The output of the A/D converter 16,is also connected to means for processing the response signals of the sensor array, indicated as a whole by the number 30 in the figure.

The processing means 30 include a module 32 for extracting characteristics of the response signals, and a Boolean learning machine 34 adapted to classify the aforesaid signals on the basis of a predetermined collection of binary classification rules, as described more fully in the remainder of the description.

In a preferred embodiment, the sensor arrangement proposed by the invention also includes a module 36 for interfacing with a communication network for connection to remote programming stations. The communication interface module 36 is connected to the control module 18 for the transfer of control signals of the circuit for data acquisition from the sensors, and to the Boolean machine 34 for its remote programming.

When exposed to a predetermined chemical substance or mixture of substances, each sensor of the array 10 of the preferred type described above varies its resistance characteristics with respect to the resistance in pure air, and supplies a corresponding electrical signal indicating this modification, which forms a component of a response signal vector, known more briefly as a response vector, of the whole array 10.

The set of signals appropriately processed by the acquisition circuit 12-16 is supplied to the characteristics extraction module 32, which can rapidly acquire the value of each signal in a transient phase of the variation of the resistive characteristics of the sensors, and can estimate by calculation a steady-state value of the signal according to predetermined rules.

The learning machine 34 comprises, in the preferred embodiment, a programmable logic device adapted to store a predetermined collection of rules for the binary classification of the response vectors acquired at the input.

The aforesaid programmable logic device can be a microcontroller, for example an 8-bit microcontroller, in which the collection of classification rules can be implemented by means of a sequence of logical rules of the “if-then” or “if-then-else if” type.

This collection of rules corresponds to the expression of a two-level Boolean function in the form of a sum of logical products of binary variables, each indicating the comparison between a signal of the response vector and a corresponding predetermined threshold value, in other words the variation of the resistance of the corresponding sensor with respect to the resistance in pure air.

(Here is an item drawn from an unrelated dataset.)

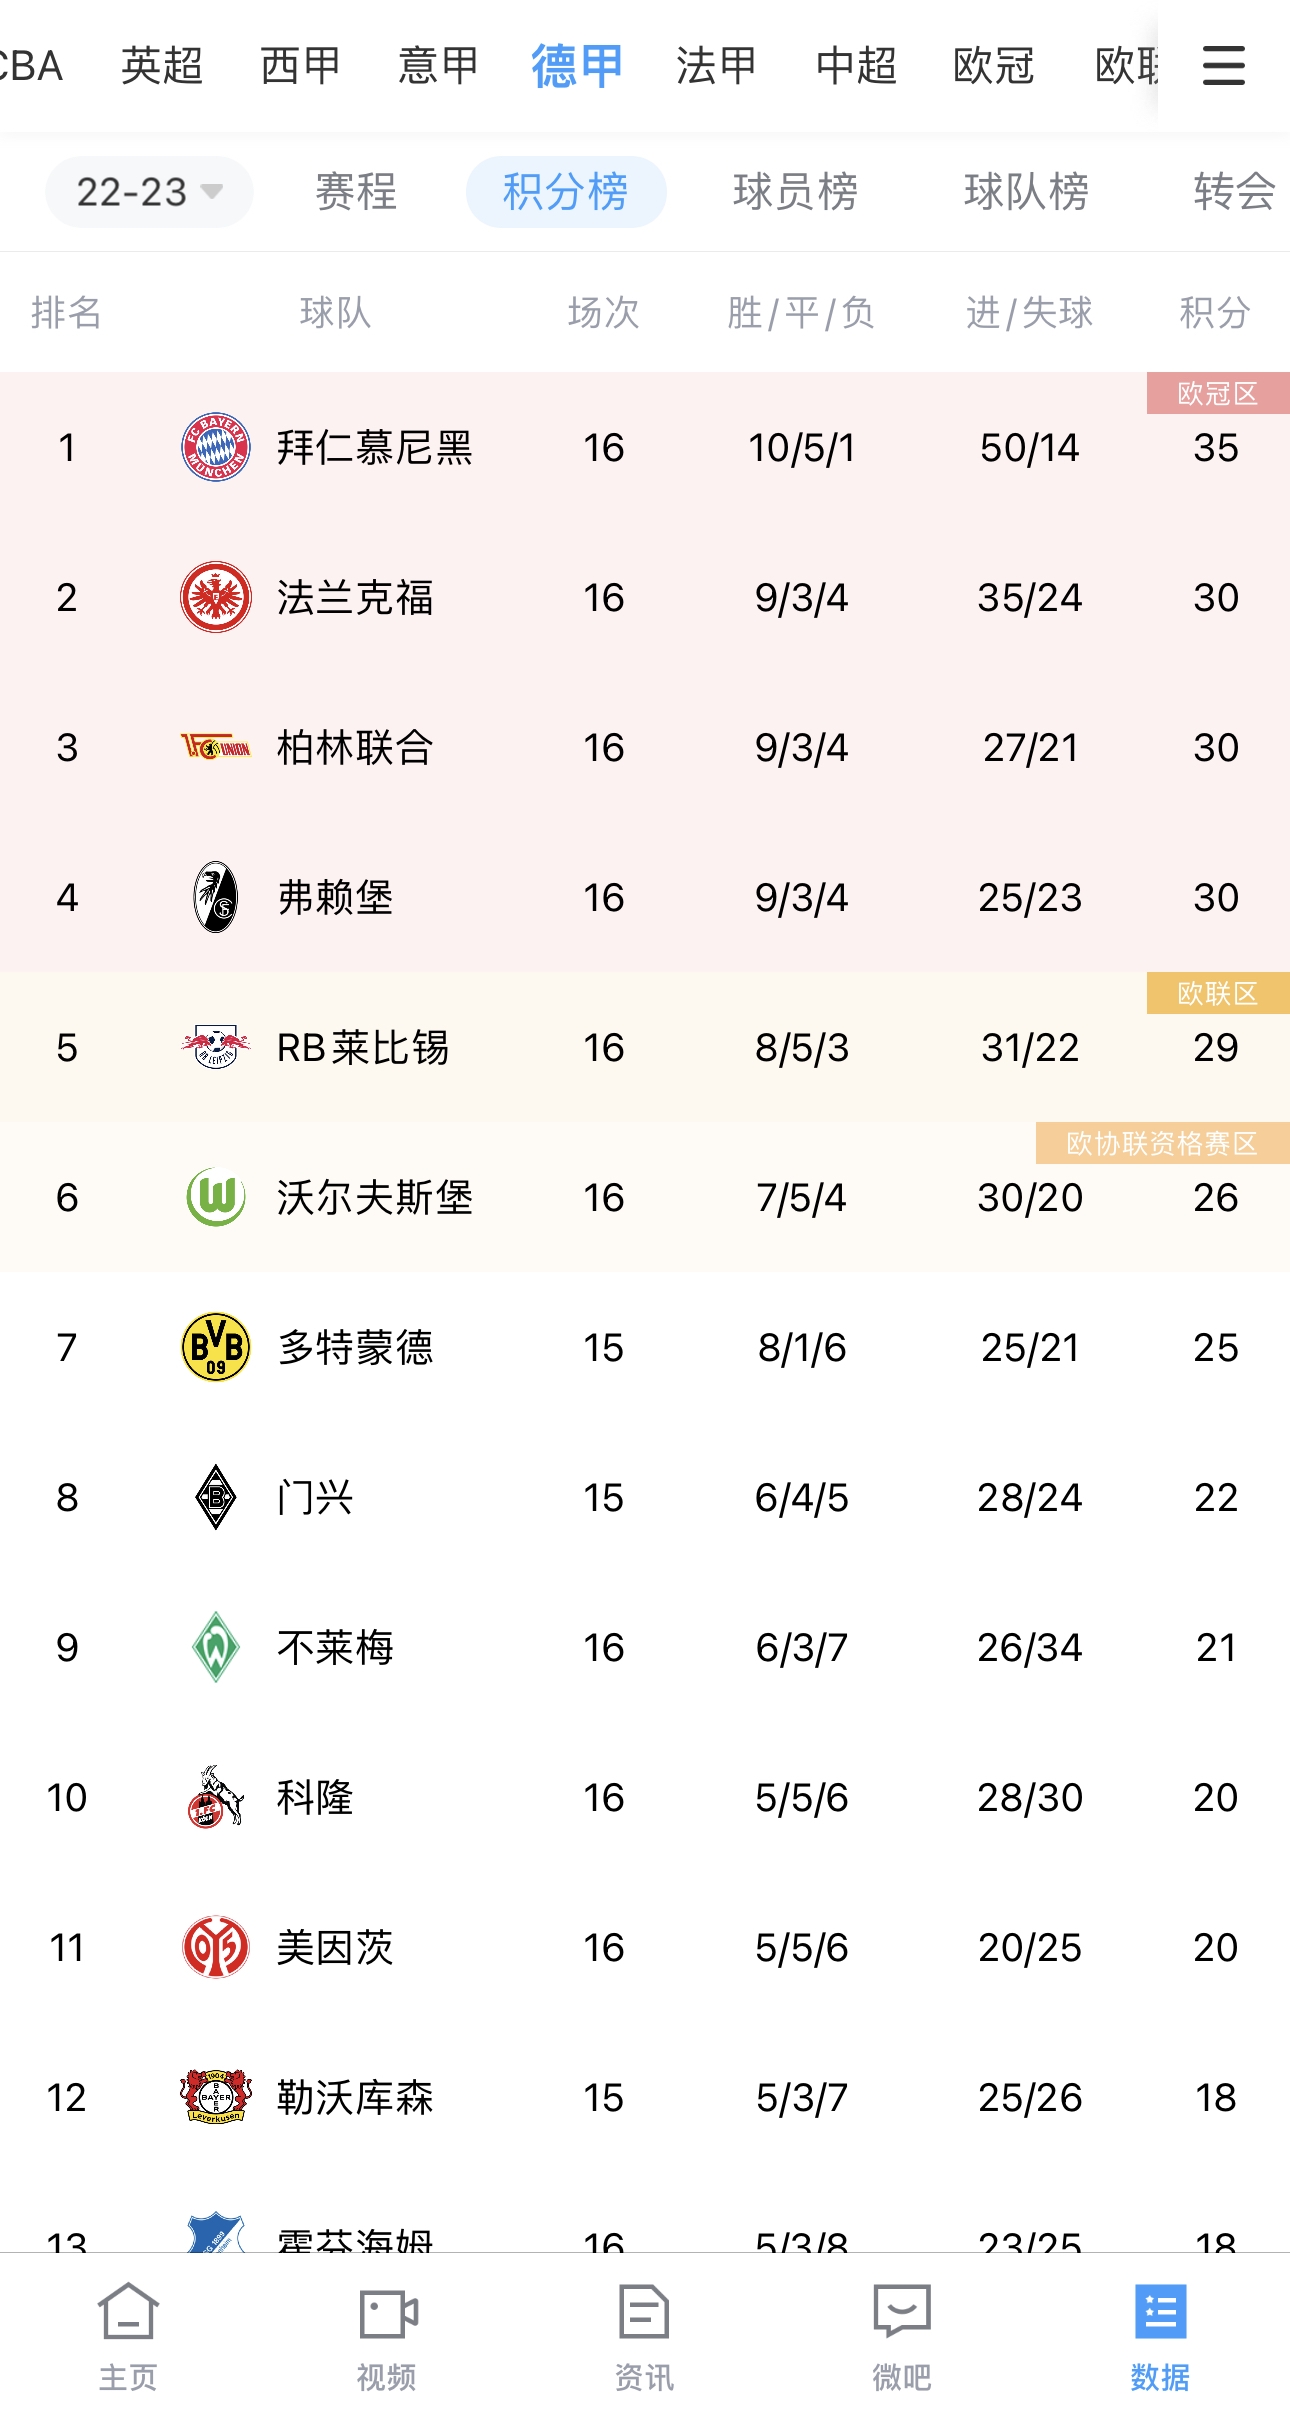Viewport: 1290px width, 2431px height.
Task: Select the 球员榜 player ranking tab
Action: click(796, 192)
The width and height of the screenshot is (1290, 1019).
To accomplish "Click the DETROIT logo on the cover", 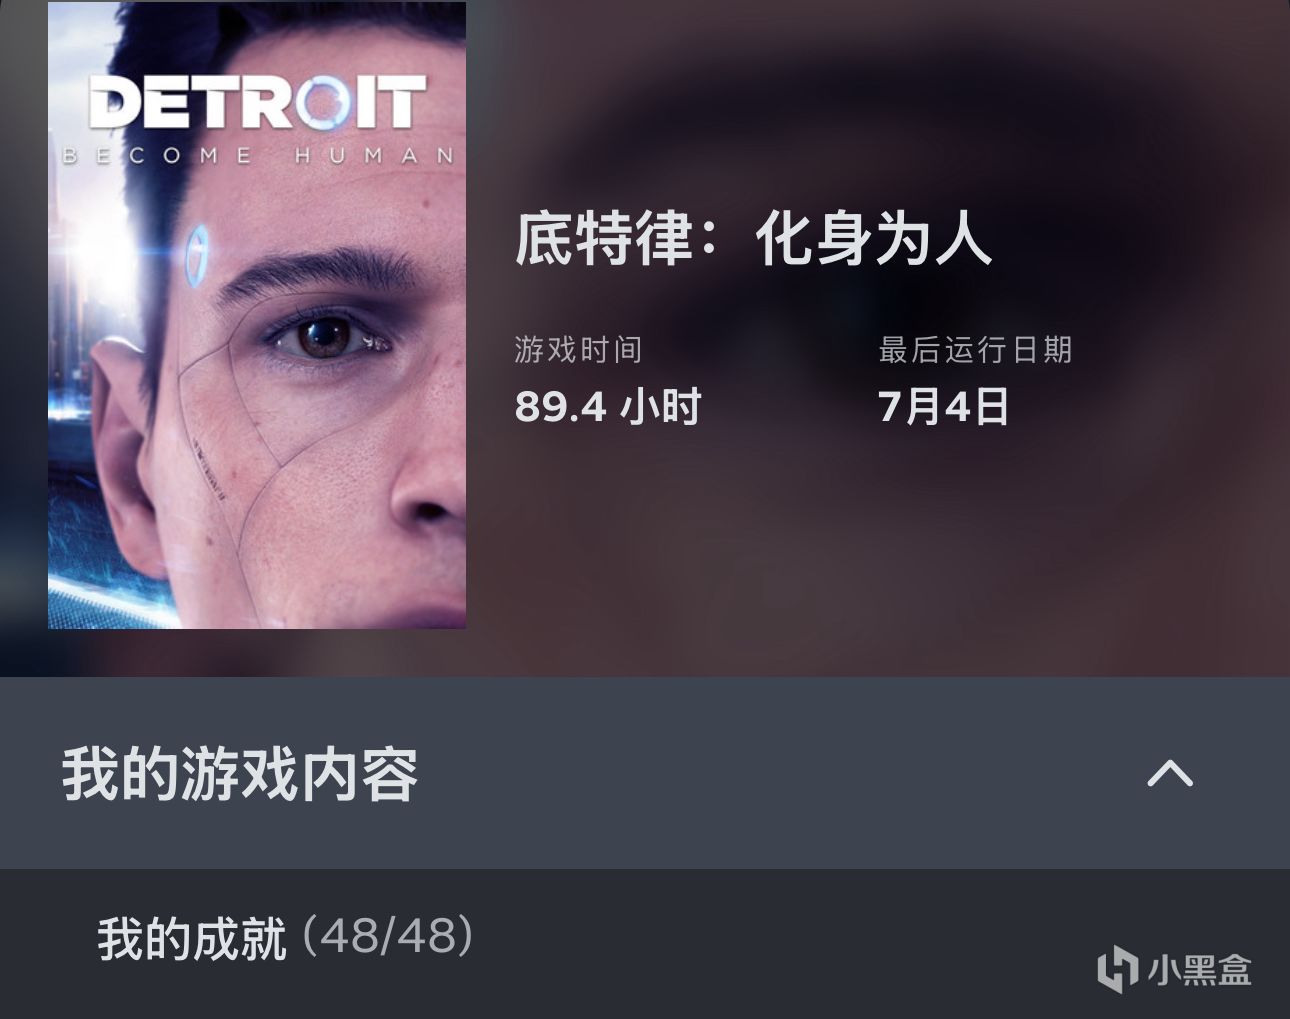I will (x=257, y=103).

Alternatively, the learning machine 34 can comprise a combination of logic gates configured as a combinatorial logic network, for example a combination of variable-configuration logic gates.

The collection of rules is obtained by the Boolean learning machine in a learning phase on the basis of a set of training data, using a method for generating binary classification rules, preferably based on the application of the known Hamming Clustering algorithm.

In detail, the learning machine is supplied, in a training phase, with a set of training response vectors, representing the presence and/or concentration of known chemical substances and/or mixtures of substances. In the learning phase, the sensors are characterized in the presence of different gas mixtures. Since all the sensors generally respond to the gases in the mixture, it is necessary to produce a learning machine which makes it possible to discriminate efficiently between very similar gases by correlating the responses received from all the sensors.

The components of each training response vector are encoded as corresponding binary strings by the application of a predetermined transformation function capable of preserving the sequencing and distance properties of the values which each of them can take. The binary strings generated in this way are concatenated and associated with an outcome of the detection, in other words with a binary value representing the presence or absence of a predetermined chemical substance being searched for, or representing the outcome of the comparison of the concentration of a substance in a mixture with a predetermined threshold value.

Preferably, the encoding of the components of each response vector as binary strings includes the discretization of the value of each component of the vector and the association of a binary string with each discrete value, by “thermometer encoding”.

Finally, the expression of a Boolean function of the said encoded components is synthesized, which is adapted to discriminate between a pair of predetermined outcomes of the detection.

Preferably, the Boolean function expression is a sum of logical products, and is therefore an expression of the logical operators AND and OR only.

The Boolean function expression is synthesized by application of the Hamming Clustering algorithm, which is described in the literature cited above and is therefore not discussed in detail here. Briefly, this algorithm aggregates the binary strings, generated by the conversion of the values of the components of the response vector from real number space to binary number space, which are associated with a single outcome of the detection and which are close in terms of the Hamming distance. This makes it possible to generate prime implicants of a Boolean function expression in the form of a sum of logical products.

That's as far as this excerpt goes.